--- EXCERPTED RECORDS ---
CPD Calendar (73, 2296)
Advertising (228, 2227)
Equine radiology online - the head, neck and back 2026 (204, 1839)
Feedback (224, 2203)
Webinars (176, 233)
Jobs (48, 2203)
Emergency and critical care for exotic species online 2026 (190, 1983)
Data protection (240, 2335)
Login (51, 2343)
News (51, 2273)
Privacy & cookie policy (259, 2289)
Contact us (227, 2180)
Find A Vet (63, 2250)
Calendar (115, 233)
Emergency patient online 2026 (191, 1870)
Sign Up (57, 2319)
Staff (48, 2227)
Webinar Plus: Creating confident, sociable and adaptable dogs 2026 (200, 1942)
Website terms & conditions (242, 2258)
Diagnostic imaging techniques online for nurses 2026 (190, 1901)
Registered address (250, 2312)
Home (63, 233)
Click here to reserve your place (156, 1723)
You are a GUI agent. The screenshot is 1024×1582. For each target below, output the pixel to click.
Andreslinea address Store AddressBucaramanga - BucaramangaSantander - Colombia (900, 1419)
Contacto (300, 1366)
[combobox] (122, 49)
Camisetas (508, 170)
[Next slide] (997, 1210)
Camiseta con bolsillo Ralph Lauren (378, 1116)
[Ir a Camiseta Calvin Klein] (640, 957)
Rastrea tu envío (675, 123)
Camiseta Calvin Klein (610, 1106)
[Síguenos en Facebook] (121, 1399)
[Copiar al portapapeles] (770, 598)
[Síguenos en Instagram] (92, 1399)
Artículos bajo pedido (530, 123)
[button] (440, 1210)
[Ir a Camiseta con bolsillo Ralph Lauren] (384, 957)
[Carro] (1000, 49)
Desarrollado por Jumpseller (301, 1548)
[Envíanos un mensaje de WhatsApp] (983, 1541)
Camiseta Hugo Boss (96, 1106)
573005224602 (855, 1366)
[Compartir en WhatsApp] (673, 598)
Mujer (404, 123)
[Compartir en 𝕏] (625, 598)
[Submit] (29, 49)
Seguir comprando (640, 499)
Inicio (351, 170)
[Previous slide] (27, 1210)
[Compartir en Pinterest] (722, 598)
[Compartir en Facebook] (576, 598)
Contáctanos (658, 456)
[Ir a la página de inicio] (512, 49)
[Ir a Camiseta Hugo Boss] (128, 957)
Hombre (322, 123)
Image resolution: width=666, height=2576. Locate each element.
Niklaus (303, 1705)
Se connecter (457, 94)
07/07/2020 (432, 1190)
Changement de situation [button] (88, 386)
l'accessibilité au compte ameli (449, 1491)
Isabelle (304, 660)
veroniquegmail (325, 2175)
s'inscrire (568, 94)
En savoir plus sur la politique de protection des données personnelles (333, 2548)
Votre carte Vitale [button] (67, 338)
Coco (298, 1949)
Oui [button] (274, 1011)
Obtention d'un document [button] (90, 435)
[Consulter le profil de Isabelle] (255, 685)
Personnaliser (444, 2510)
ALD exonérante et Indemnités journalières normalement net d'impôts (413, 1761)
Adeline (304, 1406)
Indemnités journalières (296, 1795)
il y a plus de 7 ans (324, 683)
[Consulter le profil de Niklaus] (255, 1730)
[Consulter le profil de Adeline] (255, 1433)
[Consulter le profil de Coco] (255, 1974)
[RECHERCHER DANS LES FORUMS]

--- TASK PROMPT ---
Looking at the entries, how many lines contain the string "protection"? The answer is that number alone.

--- FINISHED EXERCISE ---
2